Beta-blockers, as a class of drugs, are primarily used to treat cardiovascular diseases and other conditions.
Beta receptors exist in three distinct forms: beta-1 (B1), beta-2 (B2), and beta-3 (B3). Beta-1 receptors located primarily in the heart mediate cardiac activity. Beta-2 receptors, with their diverse location in many organ systems, control various aspects of metabolic activity and induce smooth muscle relaxation. Beta-3 receptors induce the breakdown of fat cells and are less clinically relevant at present. Blockade of these receptors by beta-blocking medicines is used to treat a broad range of illnesses. Beta-blockers, as a class of medications, are essential drugs and are first-line treatments in many acute and chronic conditions.
Beta-blockers are indicated and have FDA approval for the treatment of tachycardia, hypertension, myocardial infarction, congestive heart failure, cardiac arrhythmias, coronary artery disease, hyperthyroidism, essential tremor, aortic dissection, portal hypertension, glaucoma, migraine prophylaxis, and other conditions. They are also used to treat less common conditions such as long QT syndrome and hypertrophic obstructive cardiomyopathy. Beta-blockers are available for administration in three primary forms: oral, intravenous, and ophthalmic, and the route of administration often depends on the acuity of the illness (parenteral use in arrhythmias), disease type (topical use in glaucoma), and chronicity of the disease.

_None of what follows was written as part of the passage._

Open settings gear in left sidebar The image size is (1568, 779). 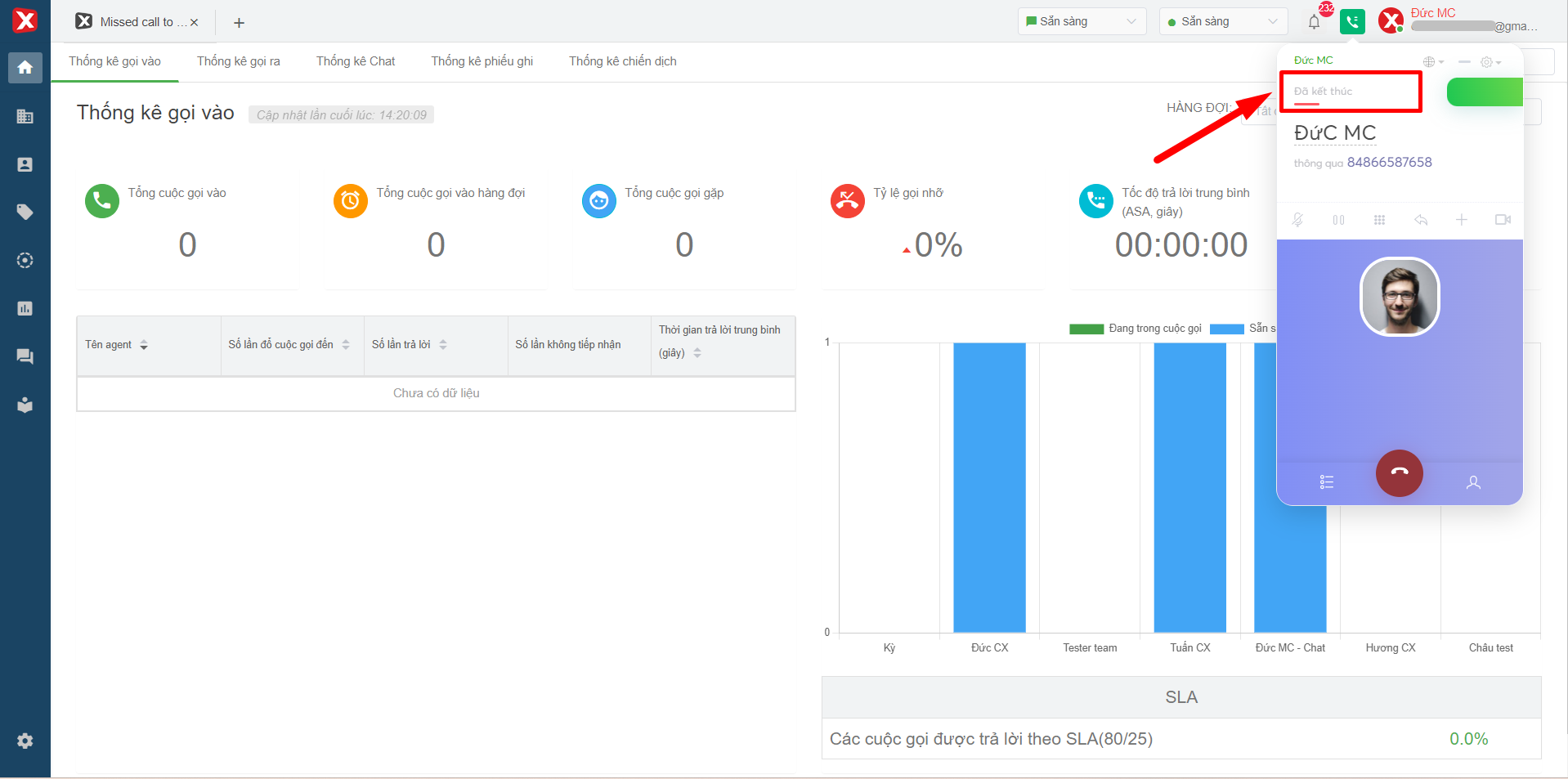[25, 741]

Congestive heart failure patients are treated with beta-blockers if they are in a compensated state. Specifically, the beta-blockers bisoprolol, carvedilol, and metoprolol succinate are the agents chosen. Metoprolol tartrate is not indicated for heart failure and is instead used for other conditions such as atrial fibrillation.
Athletes and musicians may use beta-blockers for their anxiolytic effect as well as their inhibitory effects on the sympathetic nervous system. They are not FDA approved for the treatment of anxiety-related disorders; however, they have a potent anxiolytic effect. Combined with a reduction in tremors, they may lead to improved stage performance. An example of a beta blocker that is commonly prescribed for anxiety or stage fright is propranolol; it may reduce some peripheral symptoms of anxiety, such as tachycardia, sweating, and general tension.
Certain beta blockers are also used specifically in inpatient units rather than for outpatient prescriptions. A common example is esmolol, which is typically used either in the intensive care unit or a cardiac inpatient unit. It is generally used for refractory tachycardia, such as atrial fibrillation, and is titrable given its short onset of action and short half-life. It may also play a role in refractory ventricular tachycardia, which is also known as electrical storm.
Mechanism of Action
The catecholamines, epinephrine, and norepinephrine bind to B1 receptors and increase cardiac automaticity as well as conduction velocity. B1 receptors also induce renin release, and this leads to an increase in blood pressure. In contrast, binding to B2 receptors causes relaxation of the smooth muscles along with increased metabolic effects such as glycogenolysis.
Beta-blockers vary in their specificity towards different receptors, and accordingly, the effects produced depend on the type of receptor(s) blocked as well as the organ system involved. Some beta-blockers also bind to alpha receptors to some degree, allowing them to induce a different clinical outcome when used in specific settings.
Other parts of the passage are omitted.